When placed in that position, the comedy industry is far more overwhelming and intimidating, compelling you to prove your right to be there alongside everyone else. As a performer and as a minority-in-the-crowd, it can be easy to feel discouraged; that your voice is drowned out or doesn’t matter compared to your peers.
When few nights exist that actively encourage and facilitate a collection of these types of different and diverse voices, it can lead to comedy appearing inaccessible to many people, not just to acts, but to audiences as well. Many communities from LGBT+ and BAME backgrounds may often feel like their voices are rarely represented in comedy, so they may feel less inclined to go to shows. In the case of disabled acts and audiences, comedy is literally inaccessible due to most venues being in basements or on upper floors, making it near impossible to perform or watch comedy as easily as others.
I quickly realised that it isn’t enough to simply have an open platform and expect minority acts to get involved: you need to actively reach out and facilitate spaces for those voices so that they are as validated and accepted as those who often outnumber them on standard nights. If you create an accessible space where every comedian is from a different background, where no one type of performer vastly dominates the bill, then acts feel more validated in the company of their peers, because in this case, no one is the odd one out.

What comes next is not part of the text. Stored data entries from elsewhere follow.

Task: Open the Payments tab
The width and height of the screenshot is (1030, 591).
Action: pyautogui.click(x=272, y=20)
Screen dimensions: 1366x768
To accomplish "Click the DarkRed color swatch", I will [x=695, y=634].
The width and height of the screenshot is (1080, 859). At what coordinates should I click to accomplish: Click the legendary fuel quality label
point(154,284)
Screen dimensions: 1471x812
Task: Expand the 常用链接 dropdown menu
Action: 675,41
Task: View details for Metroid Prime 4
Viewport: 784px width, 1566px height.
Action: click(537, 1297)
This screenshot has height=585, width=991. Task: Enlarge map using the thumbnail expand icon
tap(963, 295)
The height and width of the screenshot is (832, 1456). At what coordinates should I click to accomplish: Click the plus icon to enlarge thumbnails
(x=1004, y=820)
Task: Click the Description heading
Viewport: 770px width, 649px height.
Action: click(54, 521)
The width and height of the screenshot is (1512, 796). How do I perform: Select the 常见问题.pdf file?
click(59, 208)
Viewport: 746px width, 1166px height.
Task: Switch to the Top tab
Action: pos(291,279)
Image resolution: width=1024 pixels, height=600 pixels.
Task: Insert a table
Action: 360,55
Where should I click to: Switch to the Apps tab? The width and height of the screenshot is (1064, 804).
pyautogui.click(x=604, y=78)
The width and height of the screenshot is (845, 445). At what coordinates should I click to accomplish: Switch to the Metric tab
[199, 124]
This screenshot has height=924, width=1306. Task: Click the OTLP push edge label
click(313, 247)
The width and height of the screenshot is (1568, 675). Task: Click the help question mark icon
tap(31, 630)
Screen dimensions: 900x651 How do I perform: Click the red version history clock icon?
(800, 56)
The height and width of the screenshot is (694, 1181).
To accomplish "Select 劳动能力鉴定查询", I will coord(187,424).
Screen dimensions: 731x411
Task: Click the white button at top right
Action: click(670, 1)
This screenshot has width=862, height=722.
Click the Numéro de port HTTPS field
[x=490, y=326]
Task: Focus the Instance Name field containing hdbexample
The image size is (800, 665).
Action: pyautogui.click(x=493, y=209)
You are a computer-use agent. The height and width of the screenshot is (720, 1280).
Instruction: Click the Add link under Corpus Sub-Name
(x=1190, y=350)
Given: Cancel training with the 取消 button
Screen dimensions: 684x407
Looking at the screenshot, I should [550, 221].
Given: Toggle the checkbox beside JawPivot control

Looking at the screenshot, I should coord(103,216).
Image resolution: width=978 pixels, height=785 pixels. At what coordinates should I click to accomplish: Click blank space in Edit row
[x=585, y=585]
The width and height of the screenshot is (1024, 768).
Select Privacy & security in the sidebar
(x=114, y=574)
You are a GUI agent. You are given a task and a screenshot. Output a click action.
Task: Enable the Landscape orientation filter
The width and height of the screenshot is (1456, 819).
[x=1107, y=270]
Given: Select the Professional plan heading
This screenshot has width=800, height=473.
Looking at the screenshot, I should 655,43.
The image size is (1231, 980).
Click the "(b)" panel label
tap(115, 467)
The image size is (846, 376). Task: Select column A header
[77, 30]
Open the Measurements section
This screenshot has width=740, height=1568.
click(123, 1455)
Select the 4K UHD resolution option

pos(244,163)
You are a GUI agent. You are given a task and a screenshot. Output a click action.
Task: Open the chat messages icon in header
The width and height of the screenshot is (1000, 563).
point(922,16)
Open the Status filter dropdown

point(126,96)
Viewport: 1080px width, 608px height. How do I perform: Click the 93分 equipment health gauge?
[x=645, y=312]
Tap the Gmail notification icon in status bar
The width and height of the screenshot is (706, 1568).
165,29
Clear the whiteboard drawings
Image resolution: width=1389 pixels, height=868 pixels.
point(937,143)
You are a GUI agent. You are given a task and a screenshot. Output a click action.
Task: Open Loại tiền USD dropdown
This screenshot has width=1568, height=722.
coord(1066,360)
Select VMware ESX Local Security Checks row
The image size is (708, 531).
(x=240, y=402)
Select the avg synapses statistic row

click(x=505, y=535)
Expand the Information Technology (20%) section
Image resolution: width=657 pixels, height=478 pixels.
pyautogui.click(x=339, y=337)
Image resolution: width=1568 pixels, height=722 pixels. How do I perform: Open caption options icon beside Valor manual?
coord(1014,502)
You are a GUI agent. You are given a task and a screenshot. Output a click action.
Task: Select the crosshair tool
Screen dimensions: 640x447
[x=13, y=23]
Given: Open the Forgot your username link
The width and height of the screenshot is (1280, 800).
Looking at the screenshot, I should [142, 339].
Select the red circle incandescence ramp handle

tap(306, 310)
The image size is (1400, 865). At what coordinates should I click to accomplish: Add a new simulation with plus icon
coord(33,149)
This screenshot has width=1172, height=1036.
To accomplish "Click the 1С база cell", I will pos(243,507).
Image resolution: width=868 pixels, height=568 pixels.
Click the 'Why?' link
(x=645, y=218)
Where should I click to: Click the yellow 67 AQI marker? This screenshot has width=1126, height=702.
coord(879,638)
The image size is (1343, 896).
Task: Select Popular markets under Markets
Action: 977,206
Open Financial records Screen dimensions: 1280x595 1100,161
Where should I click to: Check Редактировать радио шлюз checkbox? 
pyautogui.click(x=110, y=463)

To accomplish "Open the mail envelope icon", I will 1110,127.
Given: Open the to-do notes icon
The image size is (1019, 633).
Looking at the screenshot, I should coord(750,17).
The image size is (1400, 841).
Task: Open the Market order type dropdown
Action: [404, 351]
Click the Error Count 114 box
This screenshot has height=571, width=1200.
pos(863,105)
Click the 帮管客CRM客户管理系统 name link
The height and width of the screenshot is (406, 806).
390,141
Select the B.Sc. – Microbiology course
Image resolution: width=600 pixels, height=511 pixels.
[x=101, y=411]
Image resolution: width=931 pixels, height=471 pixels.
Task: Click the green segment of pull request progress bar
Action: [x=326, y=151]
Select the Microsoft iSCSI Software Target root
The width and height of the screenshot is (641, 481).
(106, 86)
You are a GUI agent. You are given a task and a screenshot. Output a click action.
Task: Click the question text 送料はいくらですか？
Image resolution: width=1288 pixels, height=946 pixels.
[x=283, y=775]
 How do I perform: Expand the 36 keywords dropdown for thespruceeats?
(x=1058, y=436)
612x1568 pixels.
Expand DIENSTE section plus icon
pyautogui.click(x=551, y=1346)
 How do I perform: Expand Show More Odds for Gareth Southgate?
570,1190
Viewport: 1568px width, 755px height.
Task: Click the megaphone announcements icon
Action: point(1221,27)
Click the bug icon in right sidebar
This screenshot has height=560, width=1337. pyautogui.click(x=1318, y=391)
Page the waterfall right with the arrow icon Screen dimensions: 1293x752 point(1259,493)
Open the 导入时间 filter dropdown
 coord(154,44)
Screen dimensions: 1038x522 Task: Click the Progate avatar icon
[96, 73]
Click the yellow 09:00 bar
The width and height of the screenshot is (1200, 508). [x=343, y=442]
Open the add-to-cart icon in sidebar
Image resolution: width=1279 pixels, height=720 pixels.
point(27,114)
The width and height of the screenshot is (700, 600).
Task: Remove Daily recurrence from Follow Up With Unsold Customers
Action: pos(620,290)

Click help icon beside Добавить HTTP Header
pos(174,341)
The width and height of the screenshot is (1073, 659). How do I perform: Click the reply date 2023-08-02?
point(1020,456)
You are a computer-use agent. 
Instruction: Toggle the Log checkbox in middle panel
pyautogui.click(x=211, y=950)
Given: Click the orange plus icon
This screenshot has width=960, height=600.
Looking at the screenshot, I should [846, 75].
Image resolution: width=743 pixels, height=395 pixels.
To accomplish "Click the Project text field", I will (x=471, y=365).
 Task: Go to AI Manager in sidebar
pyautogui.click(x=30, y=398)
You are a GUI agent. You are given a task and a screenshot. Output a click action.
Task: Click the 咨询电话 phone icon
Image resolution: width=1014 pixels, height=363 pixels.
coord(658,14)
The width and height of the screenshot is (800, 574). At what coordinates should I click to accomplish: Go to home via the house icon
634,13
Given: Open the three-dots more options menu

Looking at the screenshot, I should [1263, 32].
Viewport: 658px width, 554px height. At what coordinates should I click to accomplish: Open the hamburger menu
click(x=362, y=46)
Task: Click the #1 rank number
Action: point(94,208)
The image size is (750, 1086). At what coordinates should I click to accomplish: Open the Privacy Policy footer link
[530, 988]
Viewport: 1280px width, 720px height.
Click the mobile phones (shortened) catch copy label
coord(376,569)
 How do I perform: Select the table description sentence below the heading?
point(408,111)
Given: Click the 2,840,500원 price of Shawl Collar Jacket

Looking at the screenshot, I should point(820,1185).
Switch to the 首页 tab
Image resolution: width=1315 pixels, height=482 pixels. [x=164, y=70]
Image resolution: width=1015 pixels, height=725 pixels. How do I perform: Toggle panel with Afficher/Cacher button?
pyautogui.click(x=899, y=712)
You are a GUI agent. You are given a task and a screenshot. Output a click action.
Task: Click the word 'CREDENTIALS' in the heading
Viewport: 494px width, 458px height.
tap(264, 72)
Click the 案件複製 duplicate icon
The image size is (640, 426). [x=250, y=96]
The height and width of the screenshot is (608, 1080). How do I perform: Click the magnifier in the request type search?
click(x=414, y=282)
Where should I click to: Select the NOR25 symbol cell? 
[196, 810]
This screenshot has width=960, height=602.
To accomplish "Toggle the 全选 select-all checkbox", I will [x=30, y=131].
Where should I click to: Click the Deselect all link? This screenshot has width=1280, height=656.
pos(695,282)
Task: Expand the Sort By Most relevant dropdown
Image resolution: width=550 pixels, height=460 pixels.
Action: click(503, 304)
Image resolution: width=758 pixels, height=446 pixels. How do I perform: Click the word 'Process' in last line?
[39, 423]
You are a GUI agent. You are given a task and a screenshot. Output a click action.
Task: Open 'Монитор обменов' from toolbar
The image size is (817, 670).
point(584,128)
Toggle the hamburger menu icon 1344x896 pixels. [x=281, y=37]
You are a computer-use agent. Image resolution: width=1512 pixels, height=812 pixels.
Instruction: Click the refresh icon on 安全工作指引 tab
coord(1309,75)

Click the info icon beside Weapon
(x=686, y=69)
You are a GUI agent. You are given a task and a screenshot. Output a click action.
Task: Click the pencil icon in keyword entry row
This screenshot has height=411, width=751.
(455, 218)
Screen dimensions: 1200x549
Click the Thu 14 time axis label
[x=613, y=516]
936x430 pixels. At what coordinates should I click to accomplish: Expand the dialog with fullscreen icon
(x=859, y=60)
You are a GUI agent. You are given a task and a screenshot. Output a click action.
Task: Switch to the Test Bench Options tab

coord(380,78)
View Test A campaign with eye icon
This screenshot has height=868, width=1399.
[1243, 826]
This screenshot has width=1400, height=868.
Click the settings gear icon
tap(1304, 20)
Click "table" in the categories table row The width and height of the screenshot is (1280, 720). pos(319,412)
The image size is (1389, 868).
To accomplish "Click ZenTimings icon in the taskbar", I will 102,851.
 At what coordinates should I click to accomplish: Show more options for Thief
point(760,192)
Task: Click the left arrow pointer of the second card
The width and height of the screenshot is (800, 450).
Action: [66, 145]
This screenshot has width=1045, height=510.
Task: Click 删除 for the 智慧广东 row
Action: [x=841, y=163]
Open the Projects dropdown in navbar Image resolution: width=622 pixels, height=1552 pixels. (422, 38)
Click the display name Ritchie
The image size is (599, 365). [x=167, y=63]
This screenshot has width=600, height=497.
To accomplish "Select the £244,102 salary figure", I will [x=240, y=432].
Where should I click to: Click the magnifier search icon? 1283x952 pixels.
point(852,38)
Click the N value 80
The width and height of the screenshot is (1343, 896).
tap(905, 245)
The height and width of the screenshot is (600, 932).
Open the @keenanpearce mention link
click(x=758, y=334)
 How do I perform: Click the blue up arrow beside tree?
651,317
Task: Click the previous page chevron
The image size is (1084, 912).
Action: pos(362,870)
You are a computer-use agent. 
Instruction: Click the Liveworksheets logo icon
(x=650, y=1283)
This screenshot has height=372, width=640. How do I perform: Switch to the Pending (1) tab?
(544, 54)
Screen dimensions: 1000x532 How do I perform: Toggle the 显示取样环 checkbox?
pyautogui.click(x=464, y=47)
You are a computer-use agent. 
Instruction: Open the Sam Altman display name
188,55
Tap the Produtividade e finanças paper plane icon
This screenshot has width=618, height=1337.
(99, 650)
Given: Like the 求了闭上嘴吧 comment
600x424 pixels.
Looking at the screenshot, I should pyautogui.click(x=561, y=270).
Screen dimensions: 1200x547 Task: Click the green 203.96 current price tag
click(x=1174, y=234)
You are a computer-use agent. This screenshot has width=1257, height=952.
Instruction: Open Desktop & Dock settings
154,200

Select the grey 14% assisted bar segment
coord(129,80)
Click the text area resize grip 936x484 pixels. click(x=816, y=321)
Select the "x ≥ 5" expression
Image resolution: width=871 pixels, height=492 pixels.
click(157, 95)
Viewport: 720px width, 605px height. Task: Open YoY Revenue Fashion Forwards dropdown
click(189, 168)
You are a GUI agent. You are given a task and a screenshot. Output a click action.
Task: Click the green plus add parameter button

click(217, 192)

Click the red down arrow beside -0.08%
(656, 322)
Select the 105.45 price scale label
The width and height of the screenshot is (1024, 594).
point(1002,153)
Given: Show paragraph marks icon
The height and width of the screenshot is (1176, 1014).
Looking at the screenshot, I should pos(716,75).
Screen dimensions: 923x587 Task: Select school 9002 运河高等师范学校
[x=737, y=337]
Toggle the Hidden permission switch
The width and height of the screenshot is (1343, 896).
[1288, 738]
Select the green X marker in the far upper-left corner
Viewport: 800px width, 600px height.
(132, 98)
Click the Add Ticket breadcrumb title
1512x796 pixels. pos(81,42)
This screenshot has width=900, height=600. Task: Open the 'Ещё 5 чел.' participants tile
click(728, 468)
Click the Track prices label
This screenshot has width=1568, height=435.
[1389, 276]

This ethos also lends well to attracting supportive and diverse audiences, comprised of people from communities that rarely see their voices represented on stage.
Since starting the Diversity Quota, we’ve attracted several people who had rarely seen live comedy before. Due to the diversity of voices displayed, they actively wanted to show their support and enjoy the night. Facilitating a space with a supportive audience helps to boost the confidence of newer acts from minority backgrounds, to assure them that they are performing amongst fellow performers and audiences that share understanding and empathy, and that they are free and encouraged to express themselves just as much as anyone else.
It may seem simple, but it makes an extraordinary difference.
We started the Diversity Quota already knowing several minority comics that we felt deserved more stage time and recognition. But I could never have imagined just how many completely new comedians would approach us once we started; how many would come to us for their 2nd or 1st gig; how much they would value their experience and use it to boost their confidence enough to improve and try other nights. Seeing brand new comics like this become more self-assured and confident in such a short space of time due to the support and encouragement of acts and audiences alike is exactly why the Diversity Quota exists.
Seeing the positive influence the night and community we created was having on acts inspired us to also start creating social events for comedians such as meet-ups and writing sessions, which we know has helped to facilitate positive support and help between performers. We’ve also now made The Diversity Quota a charity night, in order to encourage people to expand their support to minorities outside of just the arts.
As much as I’m aware that minority voices are, by definition, not the largest population – there are still far more than people realise. These lesser heard groups just need active encouragement, help, and understanding as well as spaces like The Diversity Quota to build up experience and confidence, and to attract audiences who want to hear these revolutionary, modern voices.
The comedy industry can be a wonderful place. Like all forms of art, it’s a bright pool of potential, brimming with laughter from all walks of life. That’s what the Diversity Quota was made for, and so far I think it’s been a tremendous success.
The Diversity Quota is based in Glasgow.